Gérard notes that this emission has been predicted to exist on Mars for around 40 years. “Thanks to TGO, we’ve found it.”
Gérard and colleagues used a special observing mode of the TGO to spot this emission.
One of the orbiter’s cutting-edge instrument suites, NOMAD (Nadir and Occultation for Mars Discovery), encompasses the ultraviolet and visible spectrometer (UVIS). NOMAD is capable of operating in various configurations, including one that directs its instruments straight down at the Martian surface, a configuration known as the “nadir” channel.
Ann Carine Vandaele of the Institut Royal d’Aéronomie Spatiale de Belgique, Belgium is a co-author with Gérard, and Principal Investigator of NOMAD. She adds:
“Previous observations hadn’t captured any kind of green glow at Mars, so we decided to reorient the UVIS nadir channel to point at the ‘edge’ of Mars, similar to the perspective you see in images of Earth taken from the ISS.”

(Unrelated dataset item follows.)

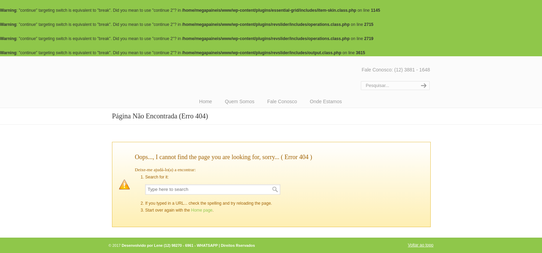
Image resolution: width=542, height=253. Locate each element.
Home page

Between April 24 and December 1, 2019, the team used NOMAD-UVIS to scan altitudes ranging from 20 to 400 kilometers from the Martian surface twice per orbit. When they analyzed these datasets, they found the green oxygen emission in all of them. “The emission was strongest at an altitude of around 80 kilometers and varied depending on the changing distance between Mars and the Sun,” Vandaele adds.
The importance of these findings
Examining the glow of planetary atmospheres unveils plenty of information about their composition and dynamics. We also learn how energy is imparted by both the Sun’s light and the solar wind, a stream of charged particles emanating from our star.
The team started a thorough investigation to delve deeper into the processes behind Mars’ green glow and compare it to our own planet. “We modeled this emission and found that it’s mostly produced as carbon dioxide, or CO2, is broken up into its constituent parts: carbon monoxide and oxygen,” says Gérard. “We saw the resulting oxygen atoms glowing in both visible and ultraviolet light.”
Simultaneously comparing these two kinds of emission showed that the visible emission was 16.5 times more intense than the ultraviolet.
“The observations at Mars agree with previous theoretical models but not with the actual glowing we’ve spotted around Earth, where the visible emission is far weaker. This suggests we have more to learn about how oxygen atoms behave, which is hugely important for our understanding of atomic and quantum physics.”
Understanding the green glow of Mars’ atmosphere is crucial for characterizing planetary atmospheres and related phenomena like auroras. By unraveling the structure and behavior of this glowing layer, scientists can gain valuable insights into an altitude range that has remained largely unexplored. They can also monitor how this layer changes in response to variations in the Sun’s activity and Mars’ orbital position.
Håkan Svedhem, ESA’s TGO Project Scientist, explains:
“This is the first time this important emission has ever been observed around another planet beyond Earth, and marks the first scientific publication based on observations from the UVIS channel of the NOMAD instrument on the ExoMars Trace Gas Orbiter. It demonstrates the remarkably high sensitivity and optical quality of the NOMAD instrument. This is especially true given that this study explored the dayside of Mars, which is much brighter than the nightside, thus making it even more difficult to spot this faint emission.”
Understanding the properties of Mars’ atmosphere is, above all, fascinating and relevant to science. But it’s also essential for successfully operating missions to the Red Planet. Atmospheric density, for instance, directly impacts the drag experienced by orbiting satellites and the parachutes used to deliver probes to the Martian surface.